Het Hof stelt voorop dat aan het OM op de voet van artikel 167 lid 1 Sv de bevoegdheid toekomt om te beslissen of naar aanleiding van een ingesteld opsporingsonderzoek vervolging moet plaatsvinden. Een inhoudelijke rechterlijke toetsing wordt zeer beperkt toegepast. Slechts in die gevallen waarin de regels van de goede procesorde zijn geschonden, bijvoorbeeld door een onevenredige vervolging, wordt op deze grond de niet-ontvankelijkheid uitgesproken.

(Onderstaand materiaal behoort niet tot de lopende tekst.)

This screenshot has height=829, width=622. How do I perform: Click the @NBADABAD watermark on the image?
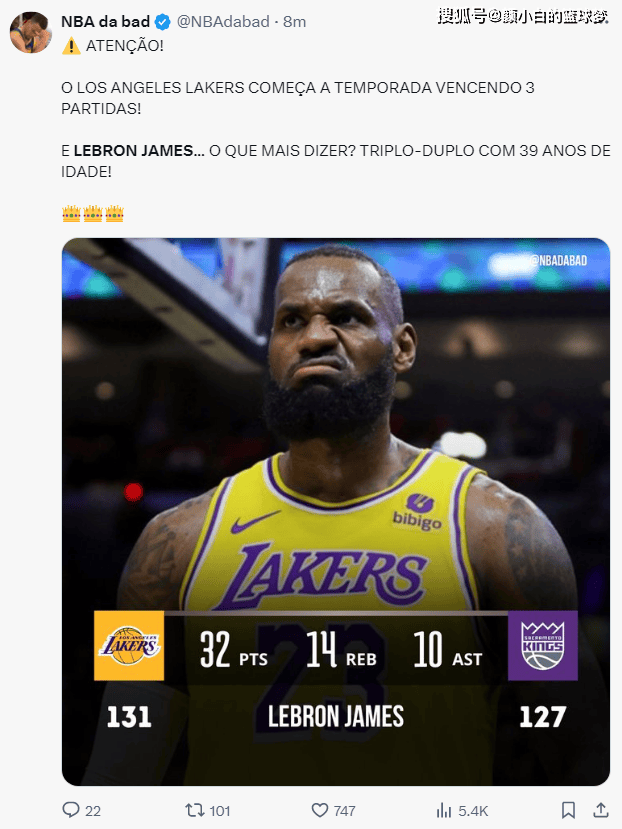[559, 261]
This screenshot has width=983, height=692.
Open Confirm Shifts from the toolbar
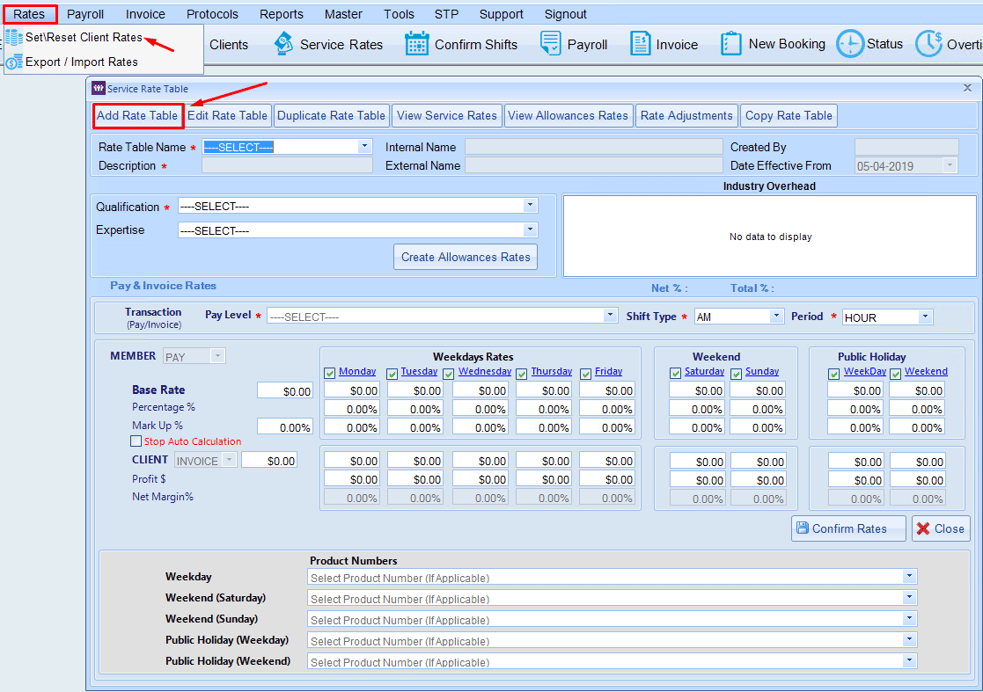(x=461, y=44)
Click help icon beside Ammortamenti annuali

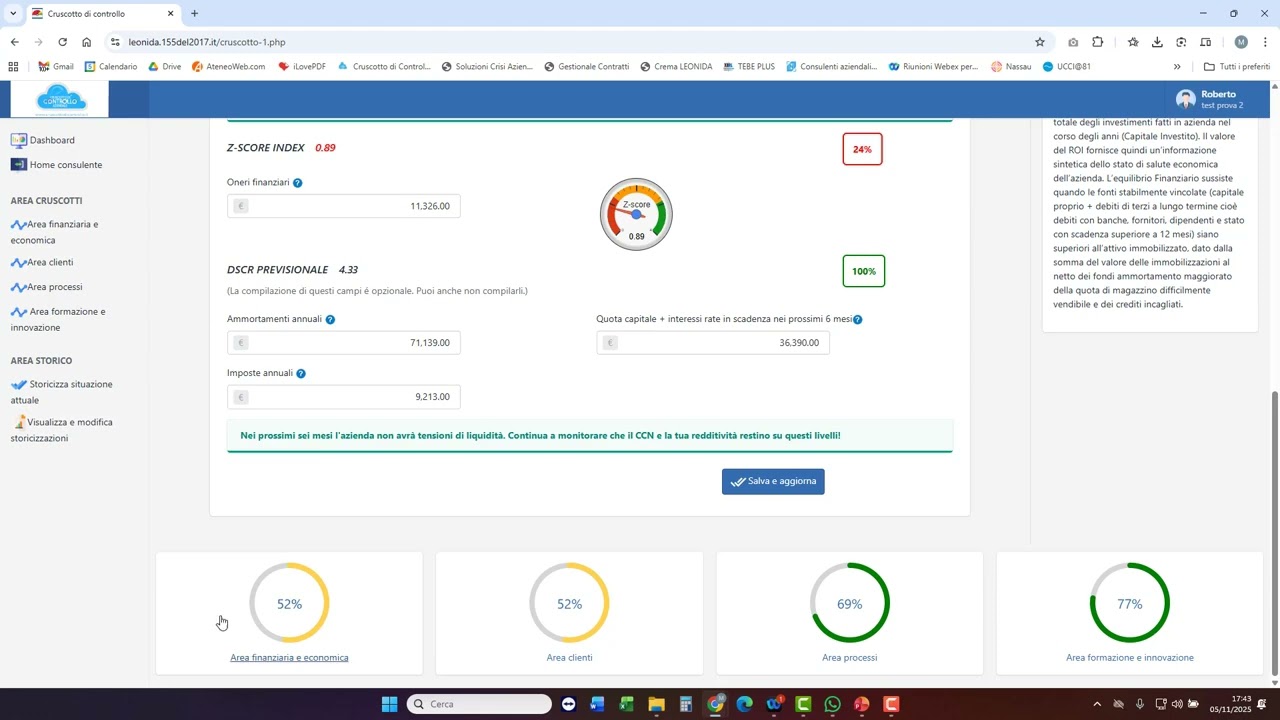click(x=330, y=320)
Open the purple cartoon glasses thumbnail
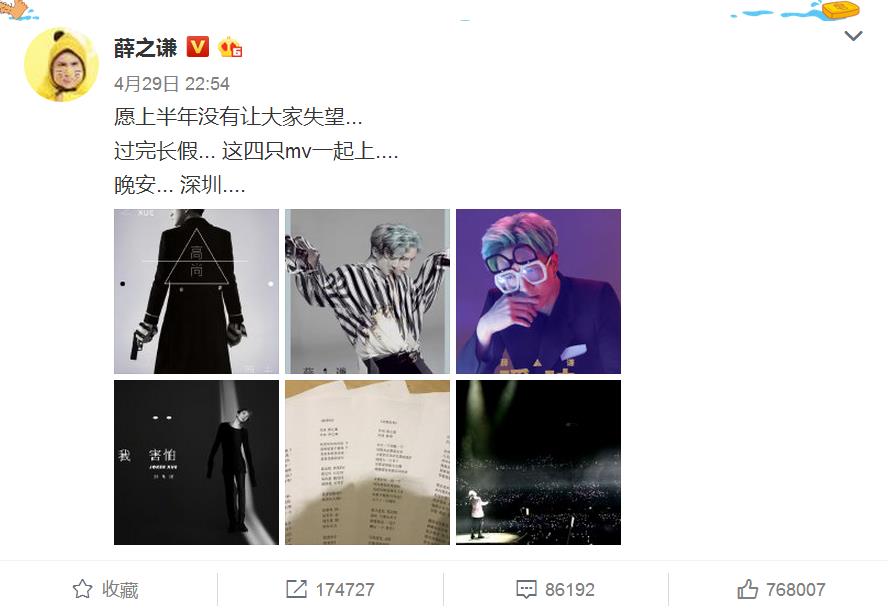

Vervolgens overweegt het Hof dat uit het onderzoek ter terechtzitting is gebleken dat verdachte te goeder trouw gebruik heeft gemaakt van de mogelijkheid om in bezwaar en beroep te gaan tegen de informatiebeschikking. De bezwaren waren op pleitbare gronden aangevoerd waardoor er geen sprake is van kennelijk onredelijk gebruik van procesrecht.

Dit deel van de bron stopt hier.